WASHINGTON D.C. — The African lion may be a victim of extinction by 2050, but the United States has other plans.
On Monday, the Obama Administration proposed the lion to be considered a threatened species, and that could lead to the animal becoming the last big cat protected by the U.S. Endangered Species Act.
If the proposal reaches approval, killing and hunting lions in the U.S. without a permit will be made illegal, National Geographic reported. United States citizens will also be prohibited from selling lions or lion parts across state or international borders.
Countries that allow lion hunting would have to prove that their hunting is well-managed, National Geographic reported.
Africa's lions are considered to be threatened by their environment because of habitat loss, loss of prey and increased human-lion conflicts, according to The U.S. Fish and Wildlife Service.
“The African lion — a symbol of majesty, courage and strength — faces serious threats to its long-term survival," U.S. Fish and Wildlife Service Director Dan Ashe said in a news release. "It is up to all of us, not just the people of Africa, to ensure that healthy, wild populations continue to roam the savannah for generations to come.”

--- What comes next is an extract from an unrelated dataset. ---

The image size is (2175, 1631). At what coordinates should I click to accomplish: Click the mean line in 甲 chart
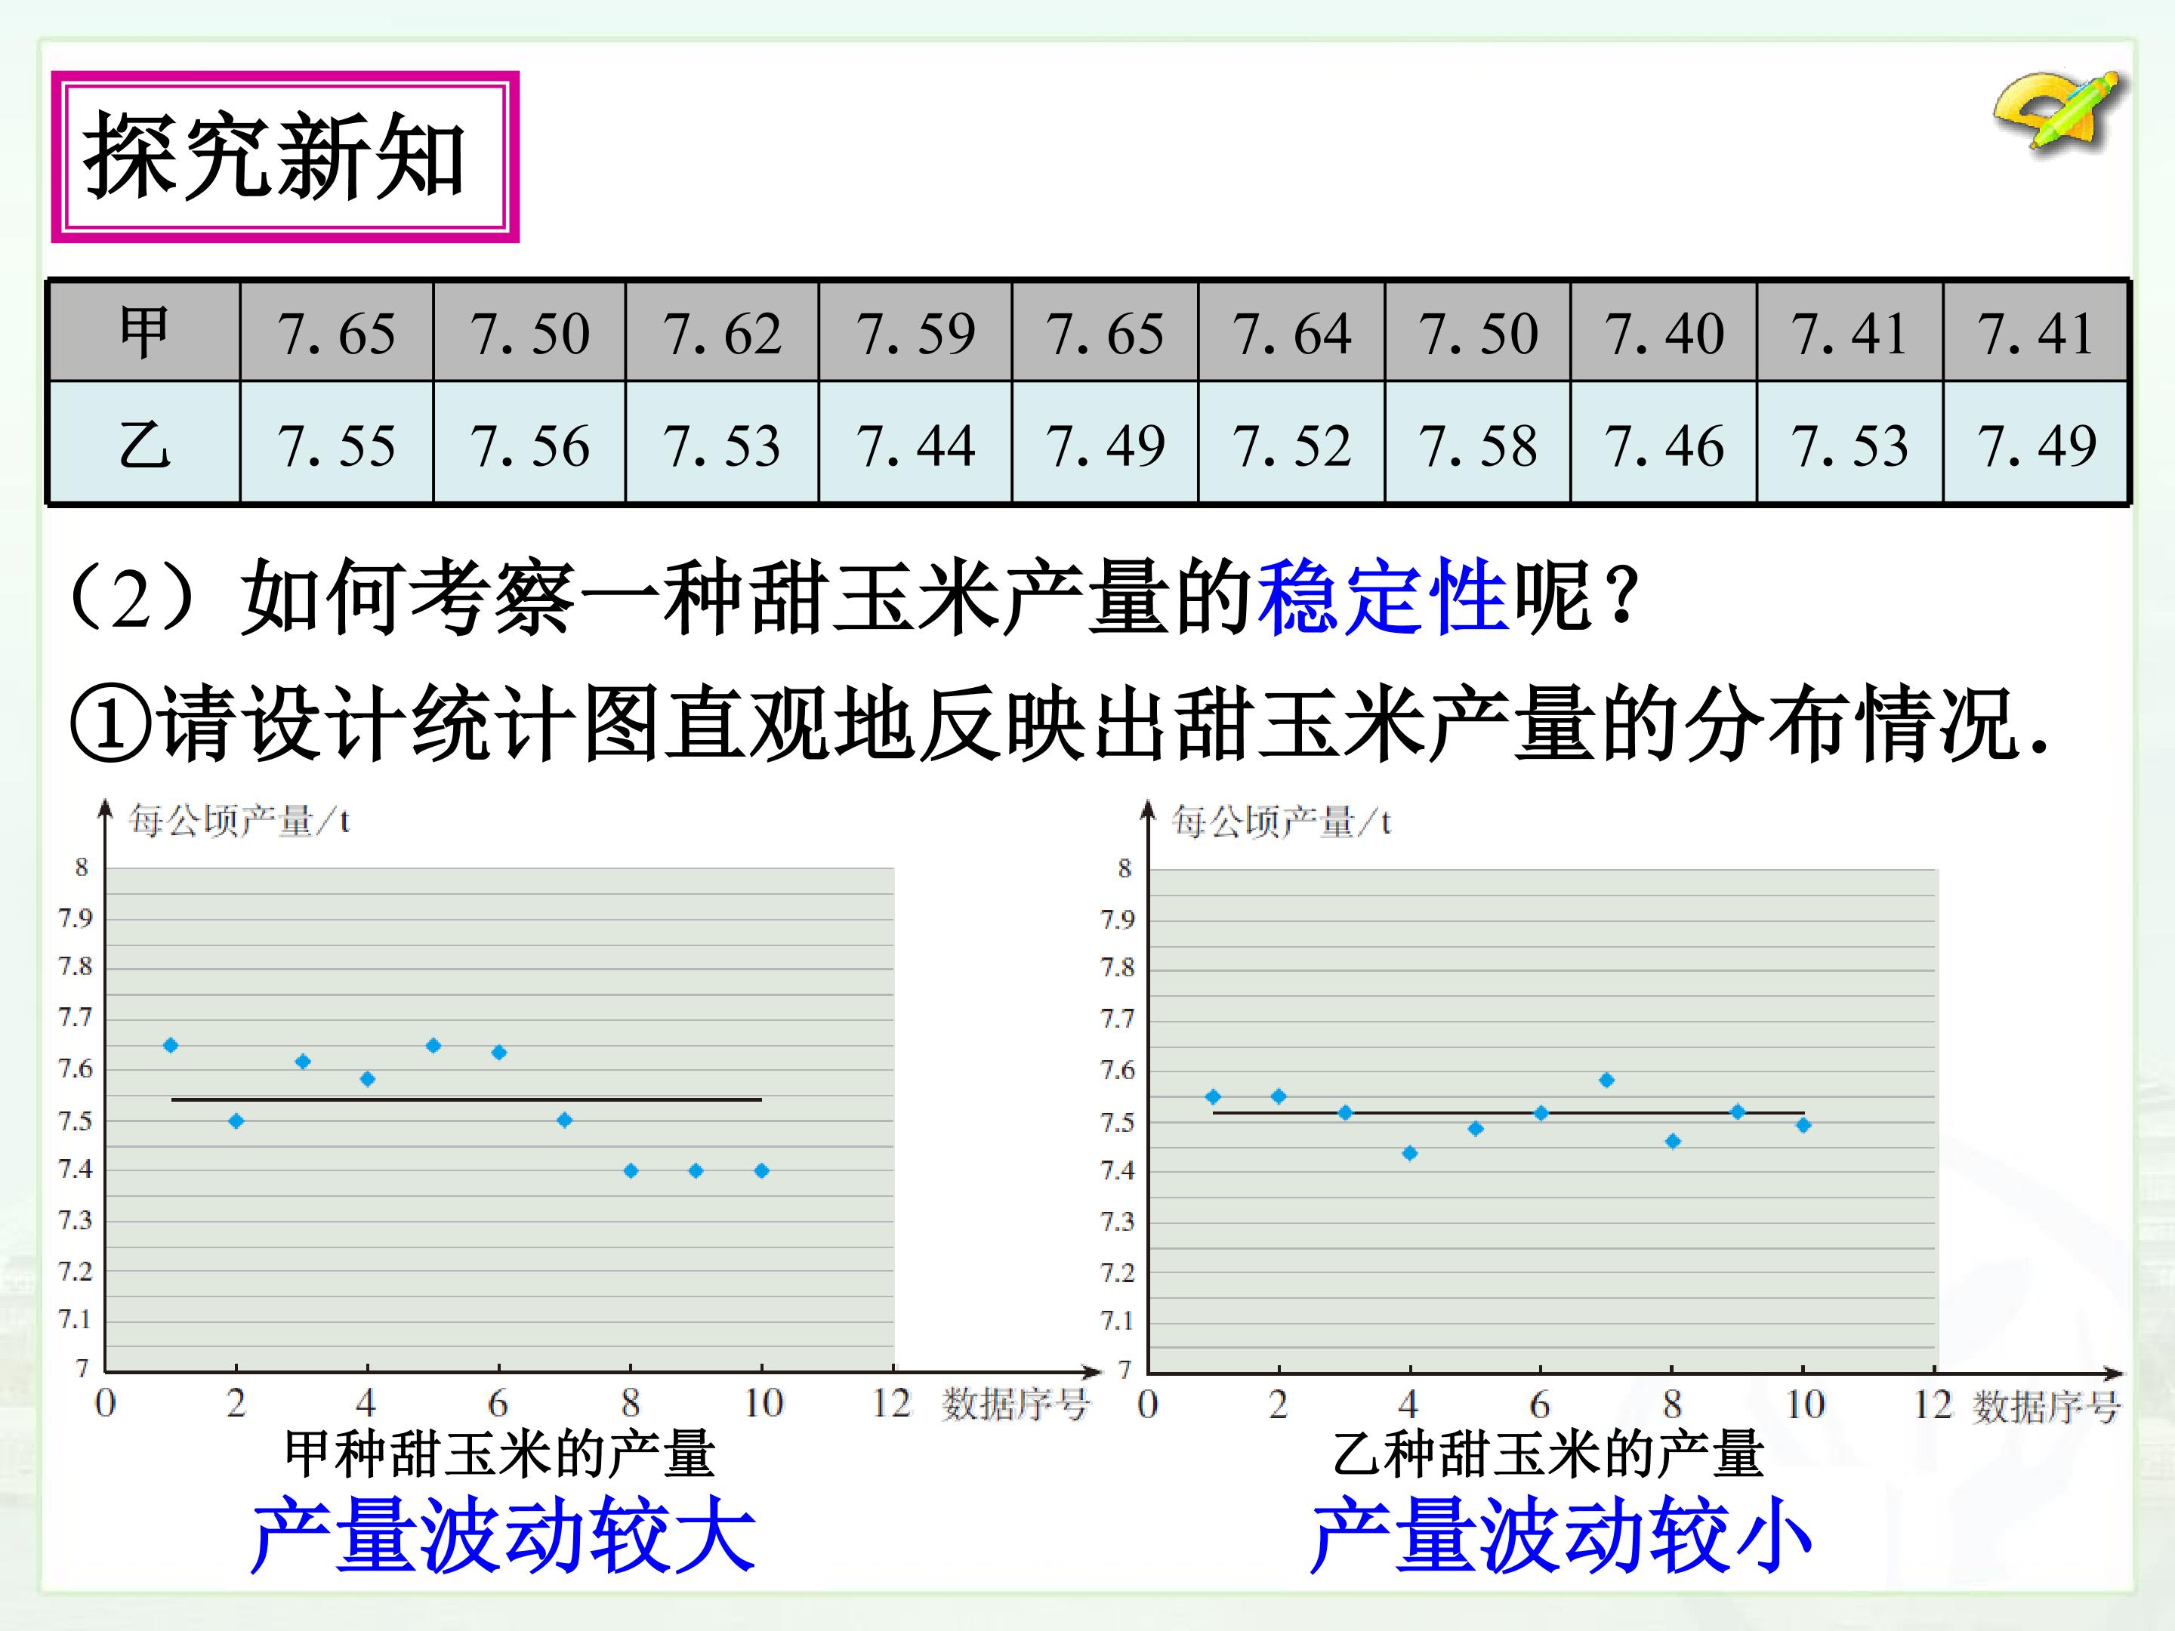466,1099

Lion population in Africa has declined by two-thirds since the 1980s, according to National Geographic, with just 35,000 remaining.
With the ESA, existing lion conservation programs in Africa will build on a "motivation and incentive to cooperate, and galvanizing opinion that lions are in trouble," Ashe said.
According to the release, the ESA would ensure that Americans wouldn't contribute to the decline of lions by prohibiting import, export, commercial activity, interstate commerce and foreign commerce.